ВЫБРАННЫЙ ОТРЫВОК:

⟨

Похоже, что у Вольфрама шествие Грааля превратилось в обряд поклонения Солнцу наподобие буддийского или маздаистского; и это не единственный случай, когда в тексте присутствуют восточные мотивы. Если Король-Рыбак представляет собой заходящее солнце в последних закатных лучах, то Парцифаль может считаться новым Солнцем, которое вот-вот взойдет и придаст новые силы свету. Но Парцифаль, не задав вопроса, не пробуждается,продолжает пребывать во мраке. Подходящий случай упущен. И это подтверждает проклятие Парцифалю, произнесенное кем-то невидимым: «Пусть тебя постигнет ненависть Солнца!» Впрочем, эту фразу можно понимать двояко: ненависть Солнца – это ненависть или презрение к Солнцу со стороны Парцифаля или же это месть Солнца за то, что им пренебрегли? Это одна из многочисленных двусмысленных фраз, которые можно найти в сочинении Вольфрама.
Конечно, основная линия повествования – это переработка, а местами даже перевод «Повести о Граале» Кретьена де Труа, и Вольфрам честно в этом признается, хотя и заявляет, что писатель из Шампани серьезно исказил первоначальный сюжети что он, Вольфрам, благодаря сведениям, почерпнутым из других источников – о которых он, ко всему прочему, будет долго рассказывать, словно для того, чтобы оправдаться, – приложит все усилия, дабы восстановить ее подлинную версию.

⟩

ЧТО ТРЕБУЕТСЯ:
Какое проклятие, согласно отрывку о Граале у Вольфрама, произносит кто-то невидимый в адрес Парцифаля?

ВЫДЕРЖКА ИЗ ДАННЫХ:
⟨

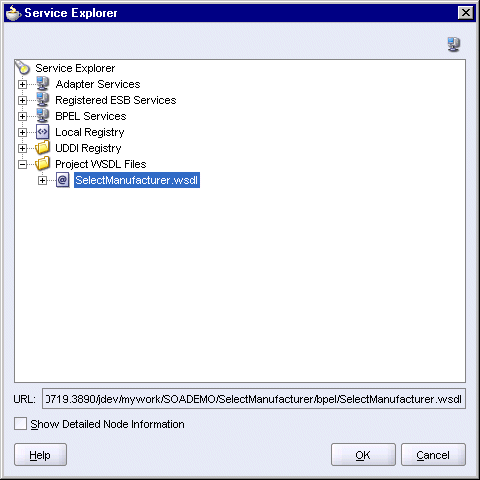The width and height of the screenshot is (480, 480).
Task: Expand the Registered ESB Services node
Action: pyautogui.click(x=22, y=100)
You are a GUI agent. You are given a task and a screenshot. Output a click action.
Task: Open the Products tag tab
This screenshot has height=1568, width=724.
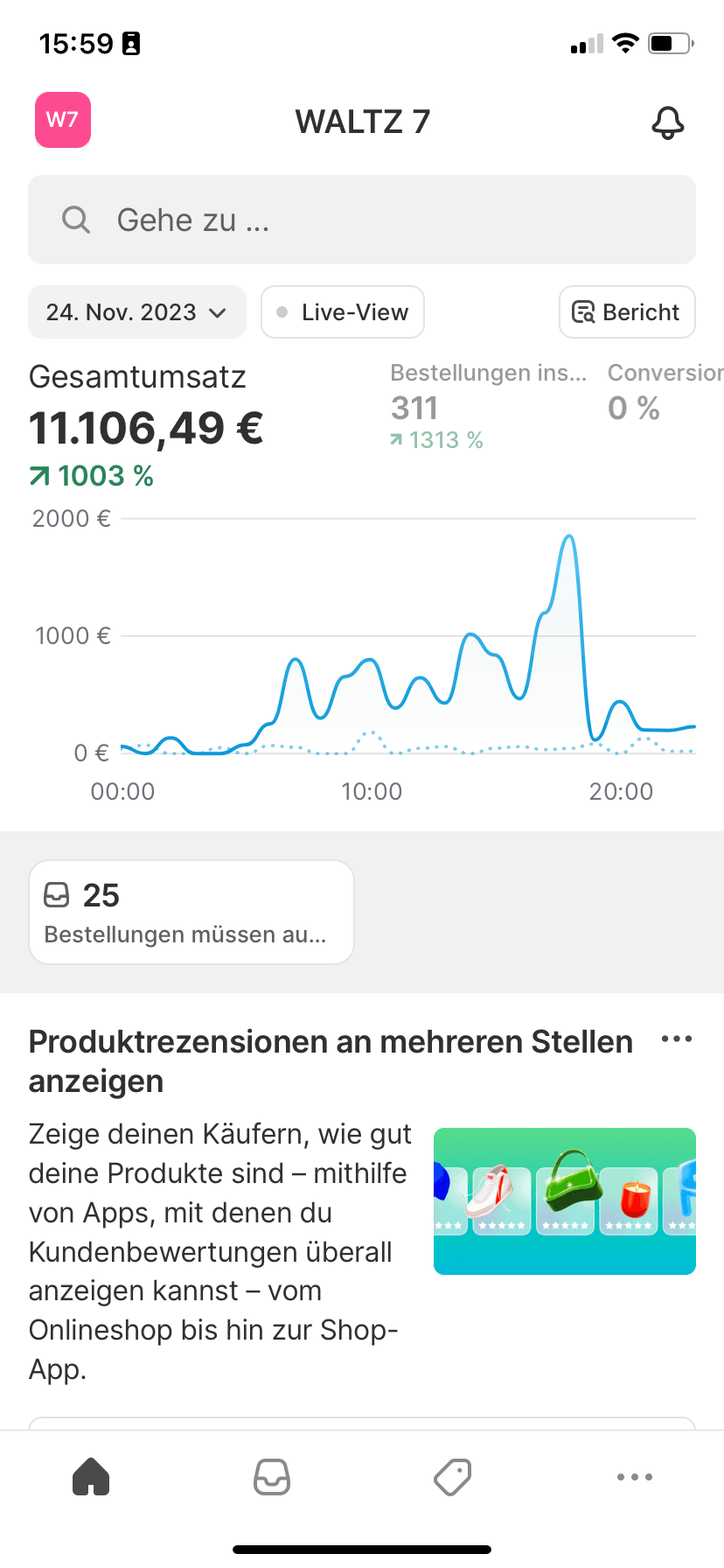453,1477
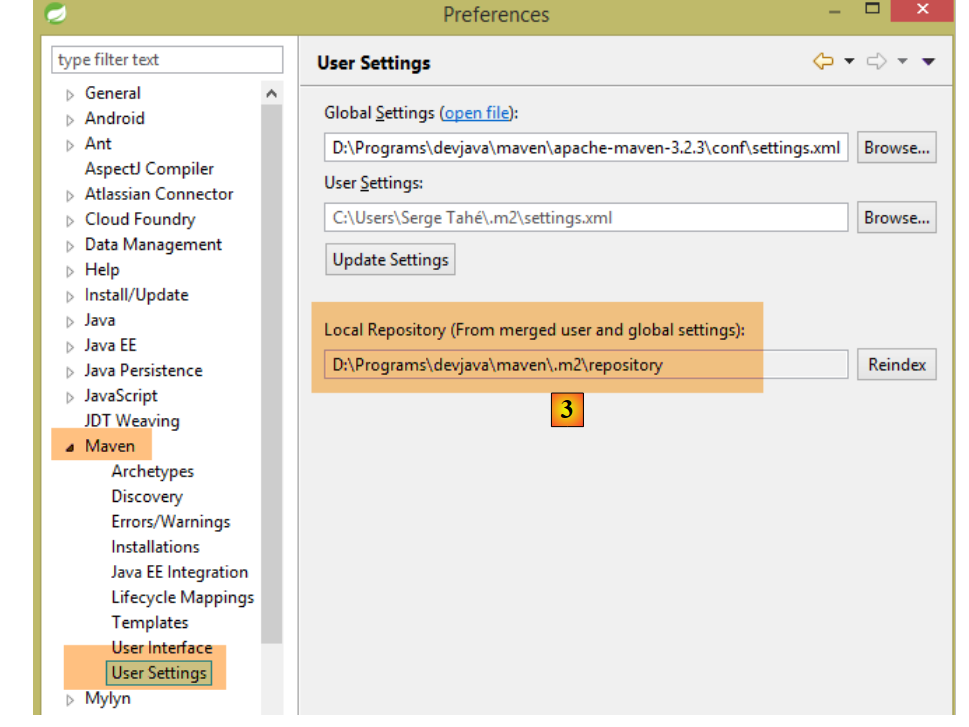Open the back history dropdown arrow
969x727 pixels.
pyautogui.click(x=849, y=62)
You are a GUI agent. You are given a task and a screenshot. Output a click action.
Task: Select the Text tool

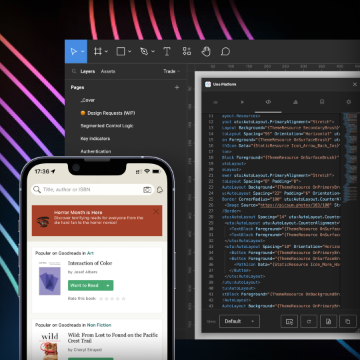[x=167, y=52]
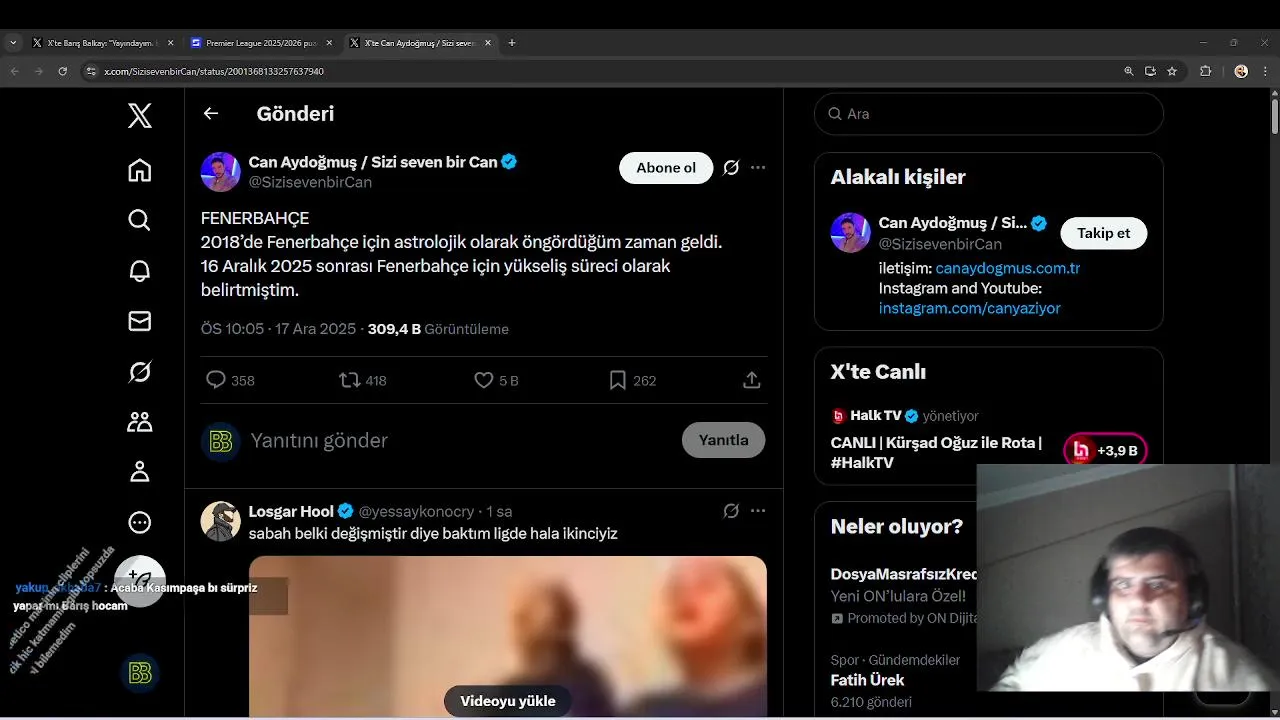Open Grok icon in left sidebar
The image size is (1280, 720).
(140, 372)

⟩

ОТВЕТ К ЗАДАЧЕ:
«Пусть тебя постигнет ненависть Солнца!»